February 24, 2016 - 10:29 AMT
PanARMENIAN.Net - Saudi Arabia delivered its starkest message yet to a reeling global oil sector, saying it wouldn’t rescue the industry from low prices by cutting its production, the Wall Street Journal reports.
Ali al-Naimi, Saudi Arabia’s powerful petroleum minister, told the elite of the global energy industry Tuesday, Feb 23, that demand for oil remains strong but that for prices to recover, excess supply will still need to be curbed.
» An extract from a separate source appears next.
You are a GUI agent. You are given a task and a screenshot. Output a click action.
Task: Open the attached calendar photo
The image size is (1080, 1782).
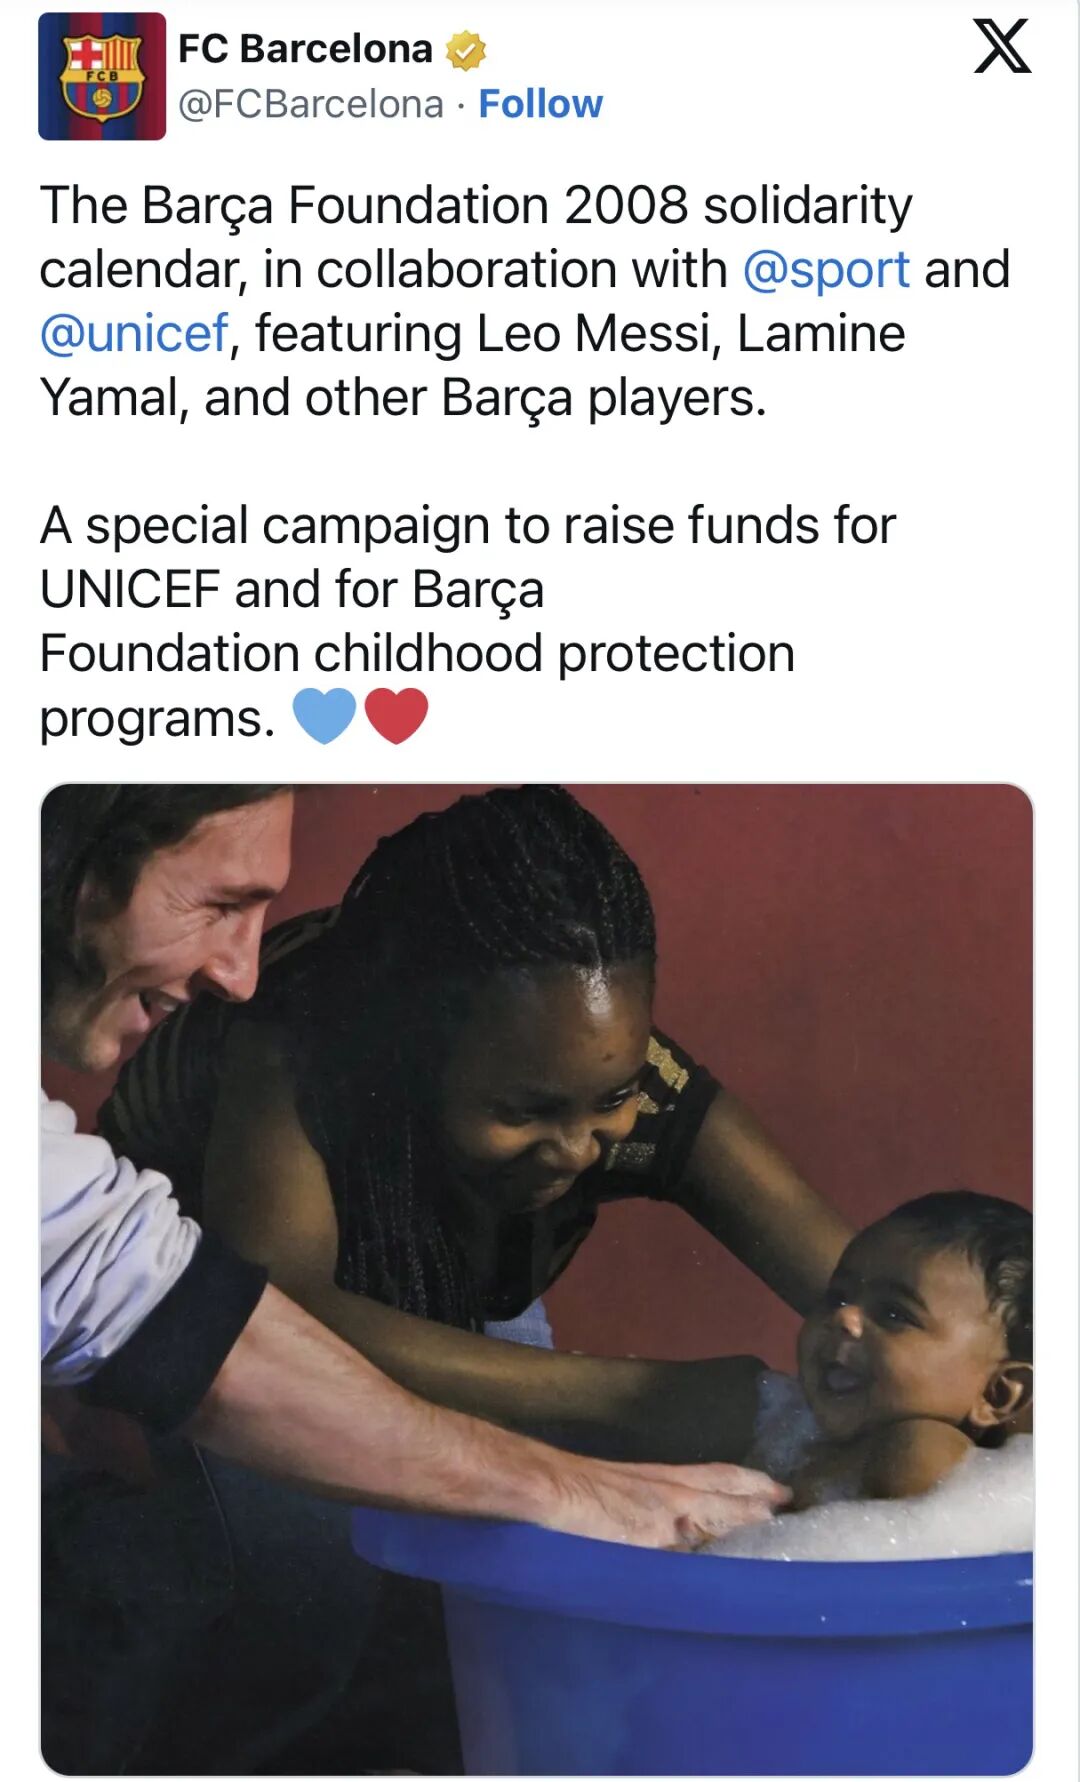[x=537, y=1280]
That rebalancing, he said, will start as low prices squeeze out the production of oil that is the most expensive to extract and sell.
That production comes from places including U.S. shale fields, Canada’s oil sands and deepwater projects that attracted investment during the years oil was priced over $100. Now it is closer to $30.
“The producers of these high-cost barrels must find a way to lower their costs, borrow cash or liquidate,” Naimi told the IHS CERAWeek gathering, which included top executives from many of the world’s biggest oil companies and senior officials from big producing countries.
He added that prices hovering above $100 a barrel for years encouraged inefficient producers to grow output, and those barrels will have to leave the market first. “It sounds harsh, and unfortunately it is. But it’s the most efficient way to rebalance markets.”
Saudi Arabia could produce oil profitably at $20 per barrel, Naimi asserted, a level well below current prices. “We don’t want to, but if we have to, we will,” he said.